The issue is when we click “Logout” from the Okta dashboard. When a user clicks “Logout” from the Okta dashboard, they are signed out of Okta, but they are not signed out of the application. When the user logs in with different credentials in Okta and open the application, HttpContext.User.Identity still contains the previous user information.
Is it possible for when a user clicks Logout within the Okta dashboard, to also log them out of the ASP.NET application? What’s the best approach for this scenario?
From what I’ve read before, single log out only works when initiated by the service provider. When you click on the Logout button in the Okta dashboard, it only clears your Okta session but not your application session. A possible workaround is to modify the “Sign-out page URL” under Settings -> Customization in the admin dashboard to point to the logout path of your application but this might only work if you only have to support one application url.
@warren - Thanks for the suggestion but unfortunately it won’t work for my use case. This seems like a big oversight on the Okta implementation, there should be a way for your applications to receive a sign-out callback from Okta.

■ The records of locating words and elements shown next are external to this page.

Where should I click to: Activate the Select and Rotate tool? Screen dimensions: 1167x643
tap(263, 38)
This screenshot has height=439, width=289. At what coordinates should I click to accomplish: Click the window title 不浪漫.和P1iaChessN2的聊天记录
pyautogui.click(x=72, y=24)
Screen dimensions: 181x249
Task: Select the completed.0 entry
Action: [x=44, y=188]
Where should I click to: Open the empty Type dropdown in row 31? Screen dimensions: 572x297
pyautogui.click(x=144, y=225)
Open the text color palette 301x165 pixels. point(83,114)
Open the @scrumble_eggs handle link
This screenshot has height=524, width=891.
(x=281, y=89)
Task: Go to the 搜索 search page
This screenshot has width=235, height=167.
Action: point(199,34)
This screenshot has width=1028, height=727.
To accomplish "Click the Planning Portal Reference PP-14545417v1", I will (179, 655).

Hey @thiag0, can you clarify on what your use case is? Some developers would argue for the opposite and they don’t want the user to be logged out of their application when they logout in Okta. I believe this ultimately depends on your implementation.
Okta does not support this option for closing sessions in all service provider applications when the user logs out from Okta.

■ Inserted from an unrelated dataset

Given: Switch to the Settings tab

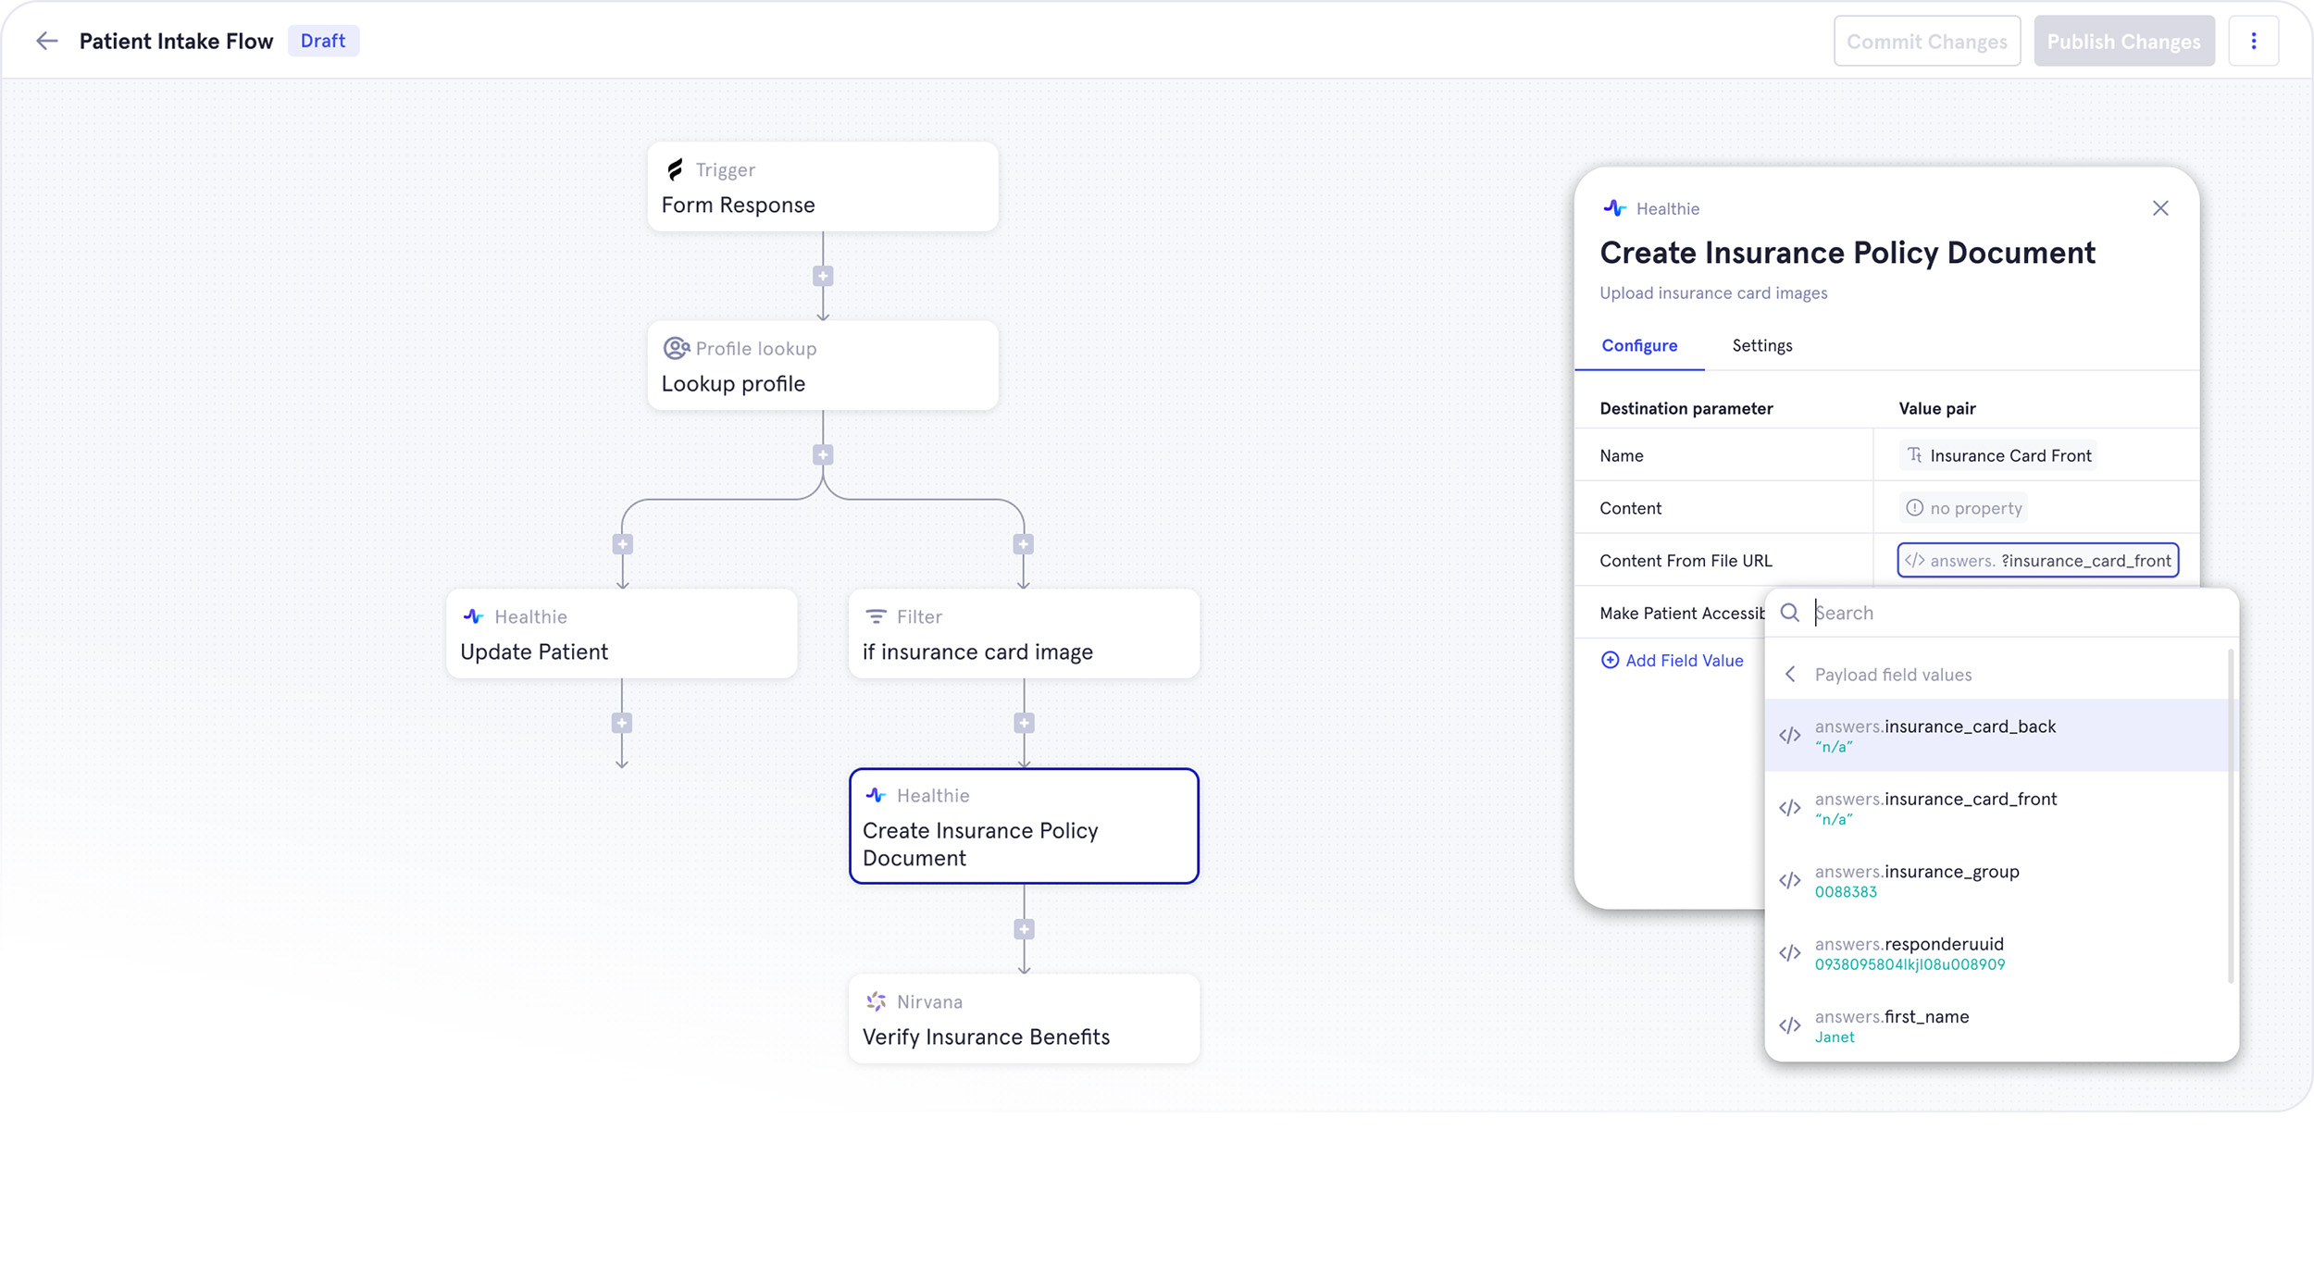Looking at the screenshot, I should click(1761, 345).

The best solution in this case would be to implement a method in the view of your application which would check if the user is logged in to Okta using the CORS call available here and, if the user is not logged in to Okta, then close the session in the application.
I’m currently evaluating okta for our company. We provide for our clients different tools which are basically different web applications. Few years ago we implemented relatively simple SSO solution so that the clients can login through our company’s portal and then they can seamlessly use any of the different tools without logging in separately in each of them. Also, when they log out from any of the tools or the portal they are logged out everywhere.

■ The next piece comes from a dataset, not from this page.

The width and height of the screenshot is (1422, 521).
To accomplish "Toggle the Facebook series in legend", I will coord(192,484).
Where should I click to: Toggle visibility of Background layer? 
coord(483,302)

With the advancement of modern security standards like 2/MFA it became necessary to look for more robust solution. I’m currently testing different frameworks, okta being one of them.
My own development led me to the conclusion that the access tokens are independent from the user’s web session and @dragos answer confirmed it. I was little surprised that okta made such design decision. Many users are used to have single control of their session among all their apps - it is enough to mention Google.
The variant @dragos suggests is one option. I’ve come upon different solution: at login the frontend makes the same CORS request (to GET sessions/me) but then submits the id of the session to the web app backend. Then the backend stores it in its own session and can check at every request (with GET sessions/{id}) if the session is still active. I find this to be a little more secure because it is not left to the frontend to decide if it should logout.
Yet, it’s little hacky to send the session id to the backend like that. My question is, is it possible for the backend to extract the session id without resorting to the frontend to send it? At first I was hoping that the access tokens should contain as attribute the session id that was responsible for their authorization but it seems this is not the case, as it turns out the sessions and tokens are fully independent.
Another question is if okta has plans to implement this feature more natively. Again - many users are used to work with Google products and signing out at one place to end all apps. This is practically a must when using shared devices. We should not burden the user to keep track of all apps used and having to logout all off them independantly.